En 2004, les grandes entreprises françaises ont réalisé des bénéfices records, à l'instar de Total et de ses 9 milliards de bénéfices. Qui gagne le plus ? Où va cet argent ? Les pièces du dossier.
Année record
L'année 2004 a été particulièrement prolifique pour les grandes entreprises françaises. Comme les autres groupes pétroliers, Total a ainsi bénéficié du cours exceptionnellement élevé du pétrole, et enregistre le record absolu pour une entreprise française (Exxon Mobil est tout de même loin devant avec 25,3 milliards de dollars). Le groupe Arcelor (sidérurgie) a lui aussi profité de l'explosion de la demande mondiale d'acier, en particulier sur le marché chinois. Les grandes banques, elles, ont surfent sur la bonne forme du marché immobilier et continuent leur expansion à l'étranger.
Rang
Entreprise*
Bénéfice 2004 * (milliards d'euros)
Variation
2004/2003
1
Total
9,04
+ 23%
2
BNP Paribas
4,668
+ 24,1%
3
L'Oréal
3,626
+ 143%
4
Renault
3,551
+ 43%
5
Société générale
3,125
+ 25,4%
6
France Telecom
2,784
- 13,2%
7
Arcelor
2,314
+ 800%
8
Bouygues
0,858
+ 91%
9
Danone
0,317
+ 9,3%
10
Alcatel
0,281
+ 114 %
* Résultat net ajusté. Certains groupes n'ont pas encore publié leurs chiffres
L'arbre qui cache la forêt
La situation n'est pourtant pas rose pour tout le monde. La part des 24 plus grandes entreprises est ainsi en augmentation constante depuis 10 ans, alors que les petites et moyennes entreprises, souvent sous-traitantes des grands groupes, doivent réduire leurs marges et baisser les coûts. De plus, la croissance de ces multinationales est réalisée pour une bonne part à l'étranger, marchés sur lesquels les PME françaises ne sont pas encore suffisamment présentes.

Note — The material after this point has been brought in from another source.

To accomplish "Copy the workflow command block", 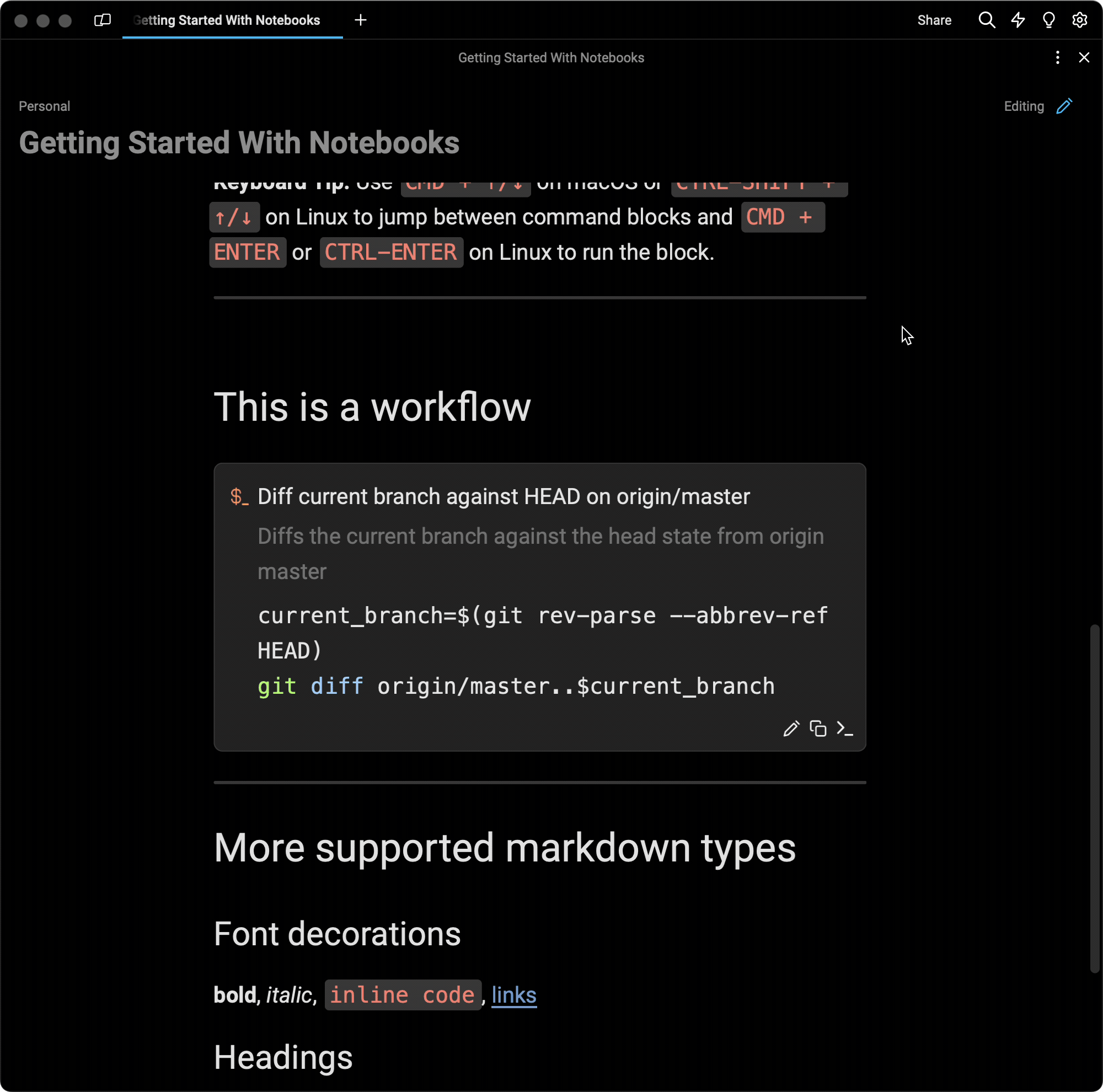I will click(817, 729).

Que faire de tant d'argent ? Malgré ces bénéfices record, les grandes entreprises ont peu investi et peu embauché. Mais que faire alors de tous ces bénéfices ? Tout simplement les redistribuer aux actionnaires : cette année, les dividendes de Total ont augmenté de 15%, ceux de la Société générale de 32%, et ceux de la BNP de 38%. Certaines entreprises comme Bouygues ajoutent même des "surdividendes". Autre solution : racheter ses propres actions pour faire monter le cours de bourse. Bref, tout cela profite peu à la croissance économique et à la création d'emploi.
Cela-dit, les entreprises françaises sont encore très loin des niveaux de rémunération des actionnaires qui se pratiquent dans certains pays. Ainsi, aux Etats-Unis, Microsoft a versé 32 milliards de dollars de dividendes en 2004. Oui mais voilà : alors que presque un ménage américain sur deux possède des actions, seuls 14,1% des Français sont actionnaires. D'ailleurs, la moitié du capital des entreprises du CAC 40 (l'indice boursier de référence) est aujourd'hui détenue par des fonds de pension américains.